Under the PUMP Act, employers are required to provide “reasonable break time” whenever an employee needs to express breast milk while at work for one year after the child’s birth, the suit relays. The federal law also entitles breastfeeding employees to “a place, other than a bathroom, that is shielded from view and free from intrusion from coworkers and the public” that they may use to pump, the case says.
The complaint argues that Otis, an elevator and escalator manufacturing, installation and service company, is well aware of its legal obligations to provide these accommodations to those who request them yet nevertheless denies proper breaks and secure, sanitary spaces for nursing employees at its 300 facilities throughout the country.
According to the filing, the plaintiff began working at Otis’s Florence, South Carolina location in February 2023, roughly three months after she gave birth to her child. When she asked her supervisor where she could pump during her first shift, the woman was informed that she would have to use the bathroom or her car, the filing says. Although there were empty offices in the building where she worked, the plaintiff was told by management that she could not pump in them because the rooms were for customer service representatives and “higher-ups,” the suit claims.

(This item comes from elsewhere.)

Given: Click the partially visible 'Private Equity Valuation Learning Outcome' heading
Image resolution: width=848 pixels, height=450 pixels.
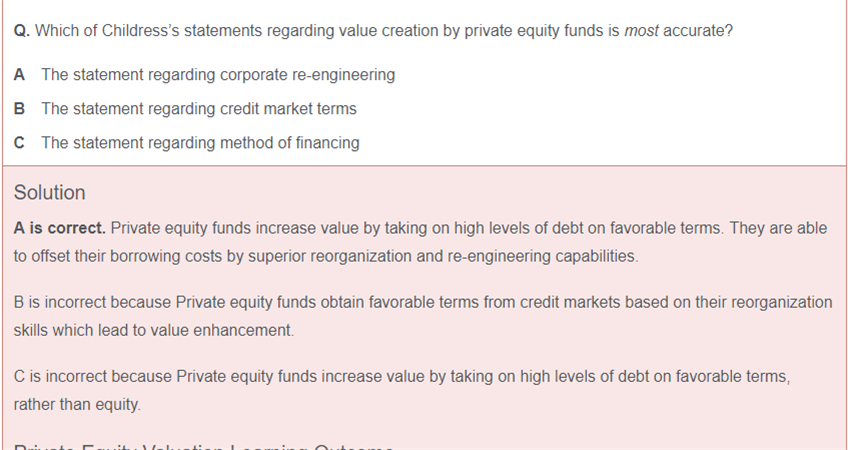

“Unprepared and needing to pump,” the plaintiff became so engorged that she went to the restroom and, because the stalls lacked outlets, had to manually squeeze the milk out of her breasts, the suit explains. After that, the complaint says, the plaintiff typically pumped in her car despite its lack of privacy.
The woman also claims that she was not permitted breaks “as needed” to pump during the workday and instead pumped during her two 10-minute paid breaks, which did not provide not enough time for her to empty her breasts sufficiently, the lawsuit relays.
The complaint says that the plaintiff, as a result, would regularly become engorged at work—which can be painful and lead to infection—and often visibly leak milk through her shirt. In addition, being unable to express milk as needed caused a significant reduction in the plaintiff’s milk supply for her new baby, the filing says.
Overall, Otis’s failure to provide the plaintiff with sufficient lactation accommodations caused her to experience “pain, anguish, discomfort, humiliation, embarrassment, emotional distress, and anxiety” and ultimately drove her to resign from the company in June 2023, the suit says.
“Instead of supporting breastfeeding mothers, Otis’s practices forced those mothers into a Hobson’s choice between using demeaning, unsanitary spaces to express milk, abandoning pumping at work altogether, or quitting their jobs,” the case contends. “Congress clearly declared in the PUMP Act that no mother should have to make such a choice.”
The lawsuit looks to represent any current or former non-executive Otis employees in the United States who were or are expressing breastmilk at any time since December 29, 2022 and who, upon request, have been denied a private, functional space to express breast milk that was not a bathroom each time it was needed, or denied reasonable break times to express milk while at work in the year following the birth of the child.